The results have been deadly.  Since Sandy Hook, there have been over 1,300 mass shootings in the U.S. Americans are 20 times more likely to die from gun violence than people in other developed countries. The U.S. represents 4.4 percent of the world’s population, but owns a disproportionate half of its civilian-owned guns. And—this shouldn’t come as a surprise—but states with more guns have more gun deaths. The fact that guns are instruments of death first and foremost—and not just symbols of constitutional protections—seems to be lost on us.

We’ve allowed ourselves to politicize guns instead of having honest conversations about them. It hasn’t helped that the NRA has heavily pushed its “good guy with a gun” myth, and that they’ve turned the government’s oversight of guns into a red or blue issue. According to Social Science Quarterly, there’s a 30 percent difference between gun-owners and non-gun owners when it comes to the likelihood of voting for a Republican. Guns are a matter of politics, not life and death, and that’s the real issue here.

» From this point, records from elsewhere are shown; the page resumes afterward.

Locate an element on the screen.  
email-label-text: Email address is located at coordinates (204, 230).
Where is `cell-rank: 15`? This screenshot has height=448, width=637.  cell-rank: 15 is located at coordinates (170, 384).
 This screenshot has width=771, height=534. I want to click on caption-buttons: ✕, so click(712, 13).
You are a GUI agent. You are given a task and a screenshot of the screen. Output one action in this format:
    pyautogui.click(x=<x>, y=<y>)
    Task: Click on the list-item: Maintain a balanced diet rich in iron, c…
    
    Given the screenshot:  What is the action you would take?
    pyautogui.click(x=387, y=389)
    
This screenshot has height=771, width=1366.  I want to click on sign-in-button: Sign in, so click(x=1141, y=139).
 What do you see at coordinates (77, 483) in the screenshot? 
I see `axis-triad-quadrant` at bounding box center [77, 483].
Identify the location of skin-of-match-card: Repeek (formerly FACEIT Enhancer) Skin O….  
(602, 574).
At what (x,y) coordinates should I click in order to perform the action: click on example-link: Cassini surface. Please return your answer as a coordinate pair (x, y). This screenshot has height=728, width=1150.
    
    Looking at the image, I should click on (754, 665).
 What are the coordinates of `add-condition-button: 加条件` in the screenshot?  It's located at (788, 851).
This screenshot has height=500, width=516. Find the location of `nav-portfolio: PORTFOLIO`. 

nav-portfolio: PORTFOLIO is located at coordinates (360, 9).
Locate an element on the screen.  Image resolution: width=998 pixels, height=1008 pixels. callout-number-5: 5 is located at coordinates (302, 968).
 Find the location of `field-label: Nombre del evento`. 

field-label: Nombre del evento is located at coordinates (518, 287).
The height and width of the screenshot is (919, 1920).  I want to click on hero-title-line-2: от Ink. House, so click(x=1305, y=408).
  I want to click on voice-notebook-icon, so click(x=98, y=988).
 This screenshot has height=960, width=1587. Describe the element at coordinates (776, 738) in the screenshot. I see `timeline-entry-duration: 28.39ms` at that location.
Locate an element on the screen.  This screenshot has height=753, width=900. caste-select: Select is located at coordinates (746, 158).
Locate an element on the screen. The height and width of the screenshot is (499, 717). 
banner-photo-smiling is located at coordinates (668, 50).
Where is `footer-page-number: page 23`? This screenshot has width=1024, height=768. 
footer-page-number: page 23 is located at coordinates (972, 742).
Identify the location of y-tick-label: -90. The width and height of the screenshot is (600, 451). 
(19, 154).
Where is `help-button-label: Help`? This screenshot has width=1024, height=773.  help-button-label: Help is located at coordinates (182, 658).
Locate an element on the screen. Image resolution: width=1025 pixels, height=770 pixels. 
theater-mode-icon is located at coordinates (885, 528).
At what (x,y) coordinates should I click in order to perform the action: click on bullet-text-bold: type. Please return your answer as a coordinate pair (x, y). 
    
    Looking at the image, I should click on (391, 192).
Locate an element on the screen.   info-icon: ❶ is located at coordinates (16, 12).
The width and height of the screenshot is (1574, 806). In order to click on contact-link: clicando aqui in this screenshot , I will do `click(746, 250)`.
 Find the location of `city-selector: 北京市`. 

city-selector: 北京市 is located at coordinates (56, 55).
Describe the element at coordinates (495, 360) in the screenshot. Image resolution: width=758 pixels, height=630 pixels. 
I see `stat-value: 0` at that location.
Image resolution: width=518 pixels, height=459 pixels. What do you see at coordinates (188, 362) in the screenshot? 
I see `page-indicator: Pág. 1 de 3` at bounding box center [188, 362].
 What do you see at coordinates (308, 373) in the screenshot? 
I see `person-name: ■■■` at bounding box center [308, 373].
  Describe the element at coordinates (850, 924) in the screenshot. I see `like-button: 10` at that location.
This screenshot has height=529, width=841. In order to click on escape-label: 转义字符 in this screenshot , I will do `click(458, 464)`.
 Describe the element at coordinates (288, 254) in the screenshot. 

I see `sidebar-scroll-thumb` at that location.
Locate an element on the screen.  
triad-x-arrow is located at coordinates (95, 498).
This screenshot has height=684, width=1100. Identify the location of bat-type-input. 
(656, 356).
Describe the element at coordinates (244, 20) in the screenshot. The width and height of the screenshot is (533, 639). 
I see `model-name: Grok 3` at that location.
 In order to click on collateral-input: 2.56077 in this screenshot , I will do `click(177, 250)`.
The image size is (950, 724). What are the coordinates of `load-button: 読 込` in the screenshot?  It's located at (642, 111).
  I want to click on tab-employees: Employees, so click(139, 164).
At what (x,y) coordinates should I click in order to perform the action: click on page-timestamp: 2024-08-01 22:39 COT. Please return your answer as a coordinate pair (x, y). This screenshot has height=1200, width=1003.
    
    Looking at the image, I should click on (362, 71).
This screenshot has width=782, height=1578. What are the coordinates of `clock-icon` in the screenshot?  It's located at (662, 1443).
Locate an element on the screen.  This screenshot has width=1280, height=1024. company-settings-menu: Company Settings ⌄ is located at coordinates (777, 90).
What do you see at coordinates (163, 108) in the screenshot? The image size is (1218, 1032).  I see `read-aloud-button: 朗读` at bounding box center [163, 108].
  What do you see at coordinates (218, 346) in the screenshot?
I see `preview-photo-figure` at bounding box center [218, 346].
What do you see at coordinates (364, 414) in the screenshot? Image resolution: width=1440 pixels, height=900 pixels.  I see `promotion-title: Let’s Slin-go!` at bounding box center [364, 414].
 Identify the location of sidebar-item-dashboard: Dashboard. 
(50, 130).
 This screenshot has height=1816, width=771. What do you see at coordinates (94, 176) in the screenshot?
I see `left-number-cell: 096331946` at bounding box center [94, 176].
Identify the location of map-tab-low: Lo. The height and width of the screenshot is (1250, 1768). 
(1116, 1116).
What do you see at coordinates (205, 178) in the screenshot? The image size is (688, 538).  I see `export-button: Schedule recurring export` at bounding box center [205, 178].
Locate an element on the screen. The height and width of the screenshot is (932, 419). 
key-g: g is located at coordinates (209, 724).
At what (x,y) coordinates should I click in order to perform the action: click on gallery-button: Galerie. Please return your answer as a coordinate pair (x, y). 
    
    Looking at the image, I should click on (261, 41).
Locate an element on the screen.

But when guns are viewed as weapons, and not political tools, actionable change through politics is possible. We have the capacity to address mass shootings and gun violence. How Australia dealt with guns after the Port Arthur Massacre is the best example of this. In 1996, a mass shooting in Australia killed 35 people. With a heavy conscience undisturbed by a powerful gun lobby, the country enforced stricter gun control laws, and rolled out a nationwide gun buyback program, which collected over 600,000 firearms. Since then, Australia hasn't had a single mass shooting.

The United States is more than capable of changing its current gun culture to save lives. But that means standing up to the NRA, Congress, and our deadly commitment to a literal interpretation of the second amendment. It’ll take a swell of courage, but putting innocent lives over conflated idealism is what the U.S. needs to do.